All pie is good in my book, but this pie is extra special. Not only is it the shape of a Cumberland sausage, but it also boasts numerous layers of homemade filo pastry. Yes, that’s right, homemade filo pastry.
You would be forgiven for thinking life’s too short for such painstaking tasks, but bear with me. I’ll admit, it would probably be fair to say you have too much time on your hands if you can afford to make homemade filo a weekly staple, but it’s sometimes nice to spend longer than 20 minutes knocking up something quickly in the kitchen. It can be therapeutic to take your time. I rolled this dough while watching the tennis. In fact, it’s the perfect activity to take on while indulging in guilty pleasures like watching telly or singing along to your favourite LP in the daytime. It really soothes the mind to engage in simple and repetitive action like the rolling of dough. And the flavour really is worth the effort. Homemade filo is never going to be quite as thin as shop bought, but the difference in texture from a more rustic roll feels right for this roly-poly pie.

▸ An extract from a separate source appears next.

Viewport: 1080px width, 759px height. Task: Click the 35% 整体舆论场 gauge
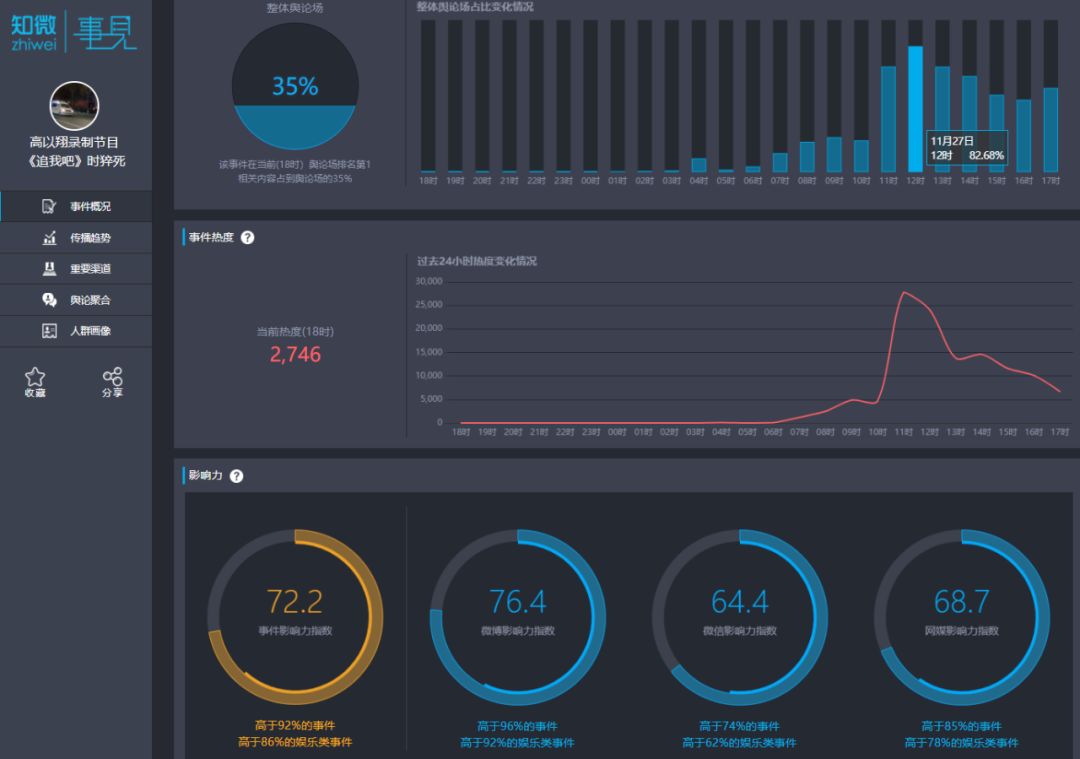point(295,86)
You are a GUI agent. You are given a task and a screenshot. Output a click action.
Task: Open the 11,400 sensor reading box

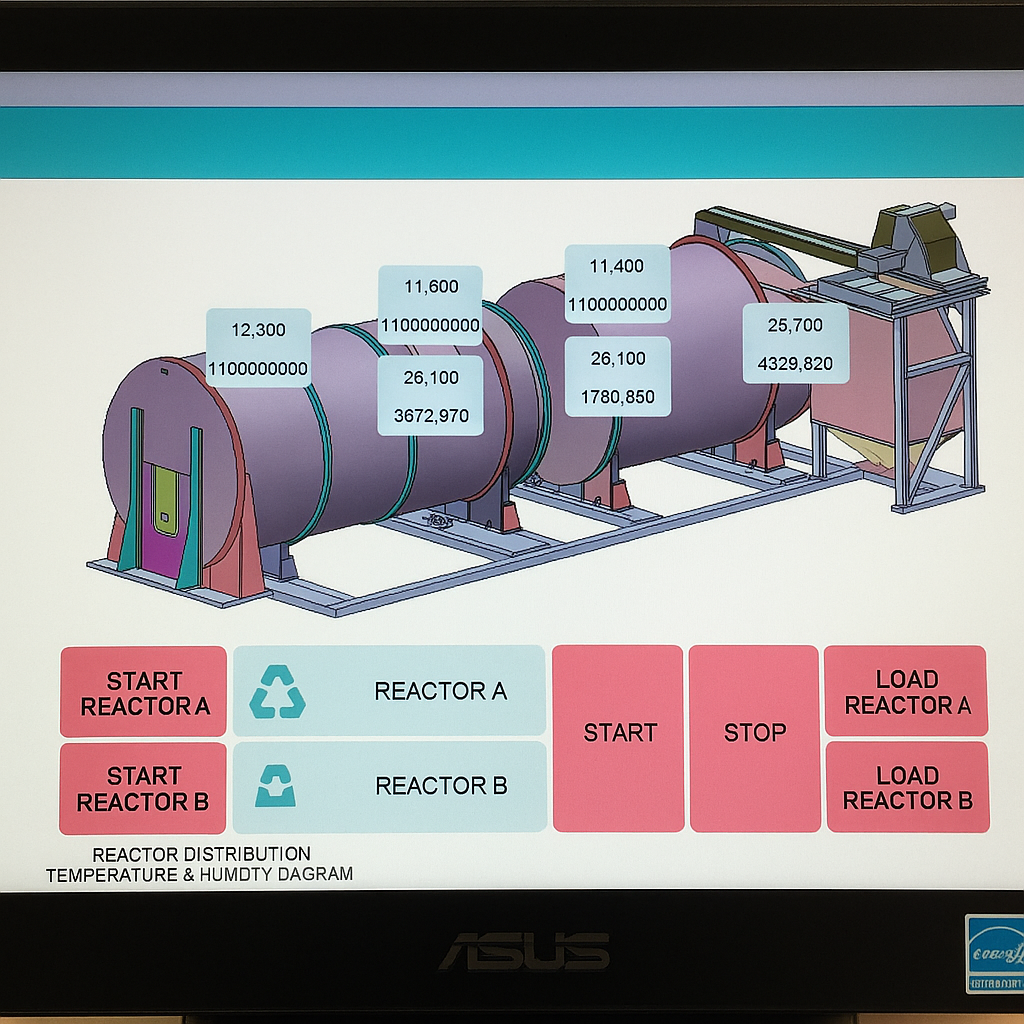[x=617, y=284]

You can, of course, buy ready-made filo, if you must, but I think you ought to try making it yourself at least once first. As for the filling, you can sing your own tune. It’s delicious with a simple concoction of sautéed onion, garlic and spinach with a few lumps of feta crumbled in for good measure. Minced lamb or pork with cabbage makes for a filling and robust pie and you can even add potatoes or rice for extra and economical bulk. As far as I’m concerned, you can never go wrong with bacon and leeks as a base and I love to serve it with a simple salad. It’s best to leave the pie for 15–20 minutes after it’s come out of the oven, as the flavours are best when it’s not piping hot.